Similarly with compassion, we have to make sure that personal distress doesn’t get involved whereby we see others suffering and then we feel so distressed by it that we can’t stand it. Then the focus of things switches to us and our painful feeling. We’ve really forgotten about the pain of the other person and it becomes more, “I can’t stand to see them suffer!” If we’re going to work for the benefit of sentient beings, we need to be able to bear seeing them suffer—not because we’re causing their suffering, but because we can’t push a button and get rid of it.

It’s kind of like those of you who are in the helping professions, as a nurse and as a physical therapist, sometimes you have to be able to see and bear your patients suffering because you’re trying to help them but you can’t make it all go away at once. The body just doesn’t work that way. If you got so distressed at seeing their suffering that you said,”I can’t stand it,” then they don’t have a nurse and they don’t have a therapist. You have to be able to bear seeing their suffering and still want to help them, and be okay with knowing that you can’t get rid of it all at once.

That’s really important in order to generate the bodhicitta because it’s going to take a long time to lead sentient beings to enlightenment. I mean, look how long it’s taking the Buddhas and bodhisattvas to lead us to enlightenment. And we’re not even there yet and they’ve been working since beginningless time! They’ve been watching us go up and down in samsara, from the heavenly realm to the hell realm a myriad of times. And I’m sure they can’t bear to see us suffer but somehow they bear it because they haven’t dropped us and said, “Trying to benefit this one, trying to lead them to enlightenment, but look what she’s doing again, you know, stupid thing, forget this one.” They don’t do that.

We have to have the same kind of attitude that doesn’t give up on sentient beings: even though we know that we’re not going to be able to fix it, even though we can so clearly see what they need to do and they don’t, just as the Buddhas and bodhisattvas very clearly see what we need to do and we’re like this. So we have to have this long term attitude really hanging in there and wanting to benefit over the long term.

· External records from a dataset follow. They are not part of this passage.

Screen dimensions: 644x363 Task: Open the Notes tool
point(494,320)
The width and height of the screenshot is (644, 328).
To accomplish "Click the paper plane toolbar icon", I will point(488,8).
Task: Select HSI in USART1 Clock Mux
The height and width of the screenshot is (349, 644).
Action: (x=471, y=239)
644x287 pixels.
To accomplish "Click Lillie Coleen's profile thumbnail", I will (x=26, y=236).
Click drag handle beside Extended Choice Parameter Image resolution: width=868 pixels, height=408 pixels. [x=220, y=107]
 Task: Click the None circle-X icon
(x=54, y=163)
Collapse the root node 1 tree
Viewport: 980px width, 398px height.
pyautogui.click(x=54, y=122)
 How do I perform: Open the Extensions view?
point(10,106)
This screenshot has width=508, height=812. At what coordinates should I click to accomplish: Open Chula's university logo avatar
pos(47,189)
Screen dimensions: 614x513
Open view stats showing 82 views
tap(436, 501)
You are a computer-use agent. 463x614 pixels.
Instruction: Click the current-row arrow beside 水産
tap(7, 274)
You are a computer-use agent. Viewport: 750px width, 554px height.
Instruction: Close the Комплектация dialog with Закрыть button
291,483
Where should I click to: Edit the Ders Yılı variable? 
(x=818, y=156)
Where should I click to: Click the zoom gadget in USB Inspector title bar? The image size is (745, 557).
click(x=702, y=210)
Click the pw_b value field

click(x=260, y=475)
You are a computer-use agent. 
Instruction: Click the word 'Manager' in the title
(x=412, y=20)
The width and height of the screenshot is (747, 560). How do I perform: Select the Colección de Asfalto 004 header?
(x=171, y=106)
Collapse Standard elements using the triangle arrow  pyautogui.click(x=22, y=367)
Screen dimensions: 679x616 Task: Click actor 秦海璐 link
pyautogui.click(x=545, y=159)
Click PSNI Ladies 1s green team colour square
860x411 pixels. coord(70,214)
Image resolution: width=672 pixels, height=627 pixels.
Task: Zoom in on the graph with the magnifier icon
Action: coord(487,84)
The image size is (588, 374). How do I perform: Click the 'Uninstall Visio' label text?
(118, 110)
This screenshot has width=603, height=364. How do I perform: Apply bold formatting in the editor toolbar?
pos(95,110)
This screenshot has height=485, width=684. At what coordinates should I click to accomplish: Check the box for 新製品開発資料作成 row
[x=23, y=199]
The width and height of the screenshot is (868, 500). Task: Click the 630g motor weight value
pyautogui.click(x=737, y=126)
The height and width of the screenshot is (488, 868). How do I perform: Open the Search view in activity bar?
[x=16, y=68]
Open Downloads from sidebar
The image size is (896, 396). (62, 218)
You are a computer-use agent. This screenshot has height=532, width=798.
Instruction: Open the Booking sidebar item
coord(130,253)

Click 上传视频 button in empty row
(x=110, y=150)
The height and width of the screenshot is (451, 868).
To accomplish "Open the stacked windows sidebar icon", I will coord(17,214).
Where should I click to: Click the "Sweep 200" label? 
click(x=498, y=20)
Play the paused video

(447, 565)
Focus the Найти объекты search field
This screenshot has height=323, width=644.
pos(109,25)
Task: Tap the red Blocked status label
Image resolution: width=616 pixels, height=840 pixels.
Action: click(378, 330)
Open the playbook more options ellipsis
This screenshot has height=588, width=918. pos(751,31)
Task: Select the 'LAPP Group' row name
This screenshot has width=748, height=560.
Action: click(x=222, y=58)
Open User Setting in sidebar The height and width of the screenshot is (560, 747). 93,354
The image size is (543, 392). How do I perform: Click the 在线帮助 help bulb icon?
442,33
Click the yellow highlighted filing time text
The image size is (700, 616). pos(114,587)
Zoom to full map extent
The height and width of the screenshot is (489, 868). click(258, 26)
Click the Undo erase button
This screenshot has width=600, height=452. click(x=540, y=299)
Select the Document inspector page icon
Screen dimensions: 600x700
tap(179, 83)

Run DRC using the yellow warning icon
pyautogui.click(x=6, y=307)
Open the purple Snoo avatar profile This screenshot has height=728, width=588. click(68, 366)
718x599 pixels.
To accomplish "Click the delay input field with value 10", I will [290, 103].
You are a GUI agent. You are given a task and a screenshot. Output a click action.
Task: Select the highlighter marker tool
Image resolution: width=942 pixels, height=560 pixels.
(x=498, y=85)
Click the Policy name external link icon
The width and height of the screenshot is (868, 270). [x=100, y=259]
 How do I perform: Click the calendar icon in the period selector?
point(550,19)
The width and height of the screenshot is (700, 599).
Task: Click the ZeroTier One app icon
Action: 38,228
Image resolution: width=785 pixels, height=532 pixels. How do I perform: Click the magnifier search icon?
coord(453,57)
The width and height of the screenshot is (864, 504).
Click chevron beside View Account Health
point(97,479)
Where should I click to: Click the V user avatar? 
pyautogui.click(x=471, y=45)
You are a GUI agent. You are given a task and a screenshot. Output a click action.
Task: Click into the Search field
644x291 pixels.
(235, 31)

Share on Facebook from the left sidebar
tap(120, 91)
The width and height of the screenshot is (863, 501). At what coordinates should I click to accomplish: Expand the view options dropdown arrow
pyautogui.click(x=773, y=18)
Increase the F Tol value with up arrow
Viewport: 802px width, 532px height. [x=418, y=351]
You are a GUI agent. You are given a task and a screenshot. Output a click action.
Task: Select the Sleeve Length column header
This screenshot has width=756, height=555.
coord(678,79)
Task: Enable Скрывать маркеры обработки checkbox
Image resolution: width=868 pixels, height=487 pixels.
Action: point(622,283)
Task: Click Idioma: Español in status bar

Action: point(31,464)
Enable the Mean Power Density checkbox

Wanting to repay their kindness

Another thing to be careful of with love and compassion and the great resolve is wanting them to repay our kindness: “I’ve helped you, don’t you have any gratitude? What did I do to deserve you? And look at the way you’re treating me after everything I’ve done for you!” Do I have the accent right? “Oy, I work so hard for you. What did I do to deserve this?”

Okay, so not doing that ourselves. Because it’s very tempting isn’t it? Especially when we have the script down because other people have said it to us; so then to switch it and say, “Now I’m trying to help them and they’re so ungrateful.” So here we have to remember that the point is for us to repay their kindness. That’s the third step, wanting to repay their kindness. There is no step in this process that says getting them to repay our kindness, we have to stay focused on that we are repaying their kindness.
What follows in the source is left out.